Caracterizándolo con una serie de sutiles toque, consiguen trasladarnos a la Edad de Oro de la Rajá. El exterior de este lujoso vehículo deslumbra en un color blanco Carrara, con un emblema del pavo real, el pájaro nacional de la India, completado por un trazo en tono verde esmeralda que recorre el perfil del convertible.
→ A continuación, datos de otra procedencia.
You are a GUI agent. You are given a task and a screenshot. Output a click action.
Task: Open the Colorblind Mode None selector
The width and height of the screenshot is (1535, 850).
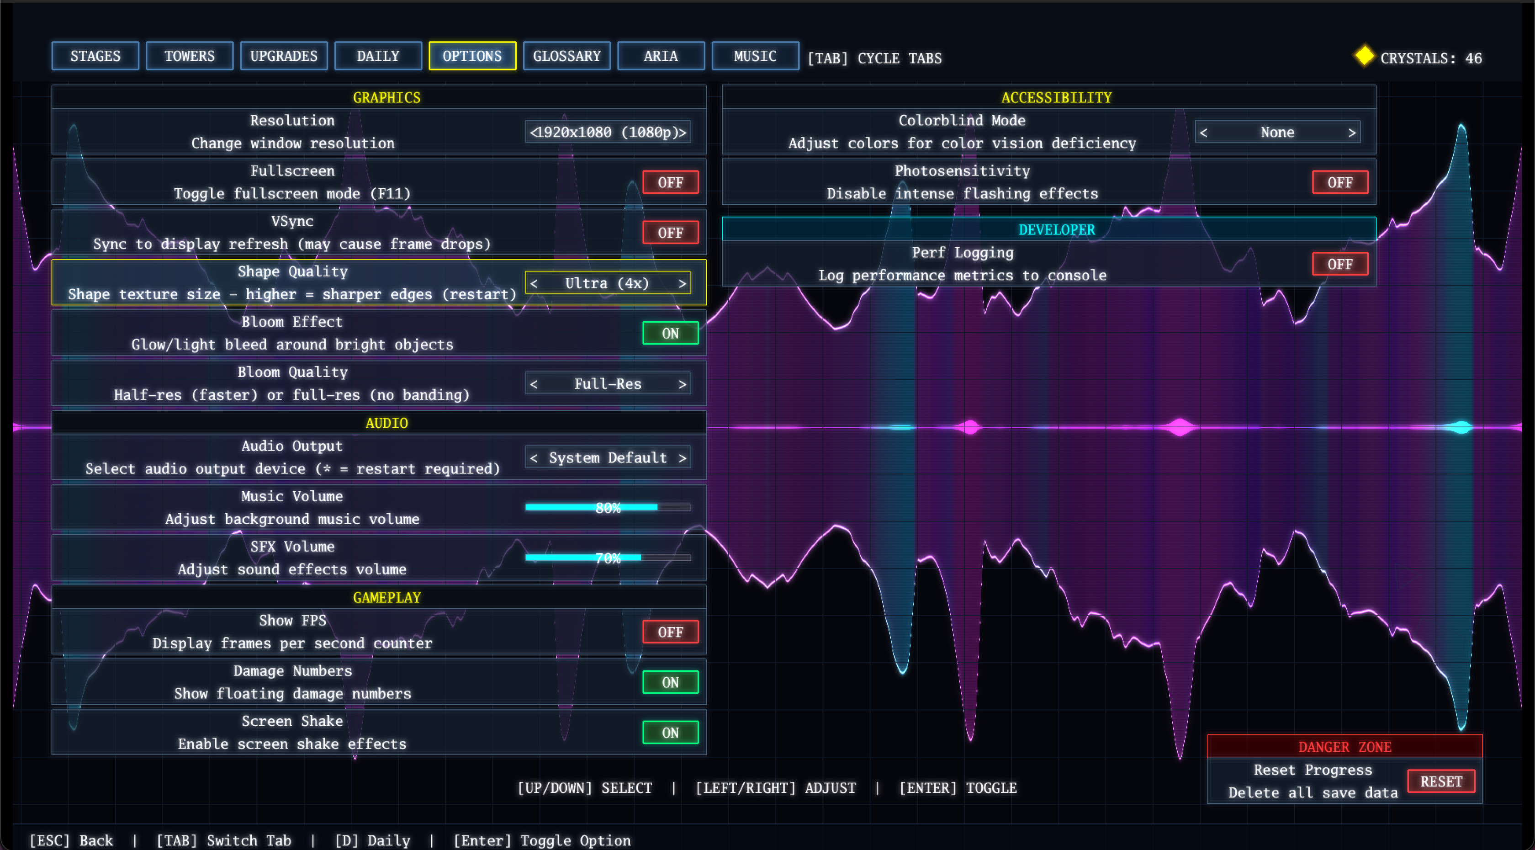click(x=1277, y=132)
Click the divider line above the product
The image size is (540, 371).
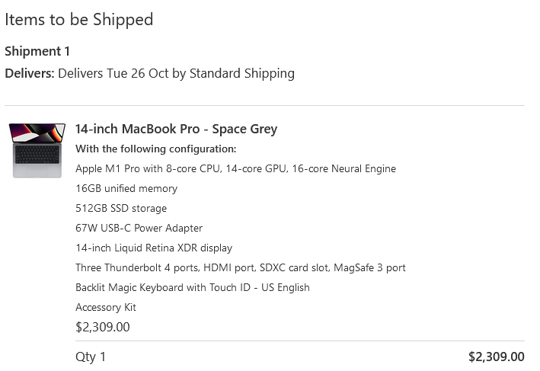(264, 106)
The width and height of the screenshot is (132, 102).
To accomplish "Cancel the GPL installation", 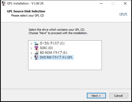I will click(119, 96).
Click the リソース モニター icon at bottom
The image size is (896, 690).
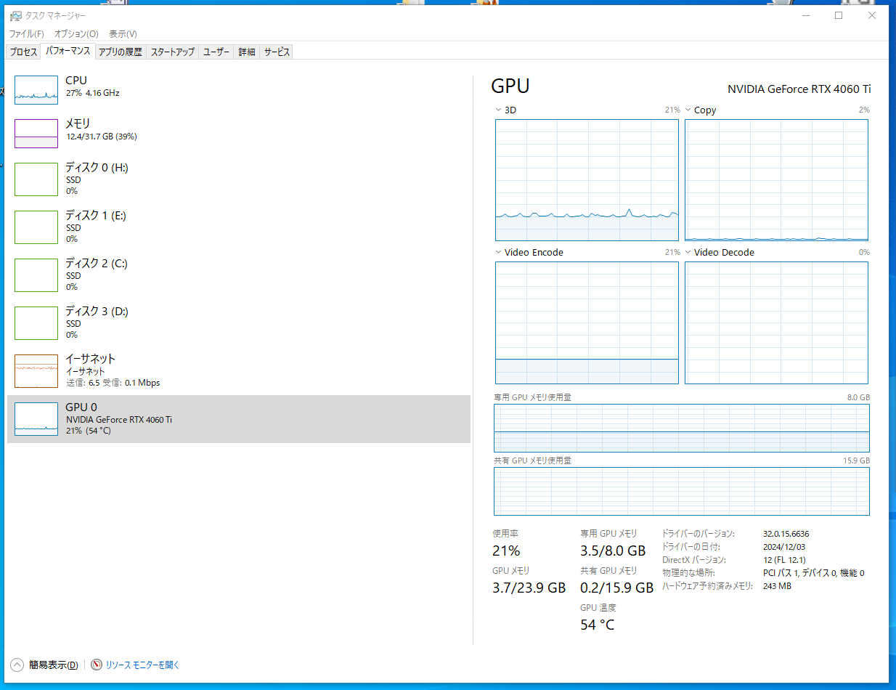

La capota, también en verde se asienta sobre una señorial cubierta de madera que, en su parte posterior, también incluye un grabado con el ave nacional indio, que se repite también en uno de los paneles situados frente al copiloto.

En el interior se combinan elegantemente el color crema del tapizado de cuero con detalles, como el volante, el recubrimiento de la parte interior del parabrisas y los asideros de las puertas, en verde esmeralda, que se complementa con incrustaciones de marquetería en la parte superior del panel del salpicadero y apoyabrazos. Los reposacabezas están decorados con emblemas del pavo real en verde esmeralda y azul cobalto, y algunas zonas, como el apoyabrazos central, lucen bordados que simulan las plumas del ave.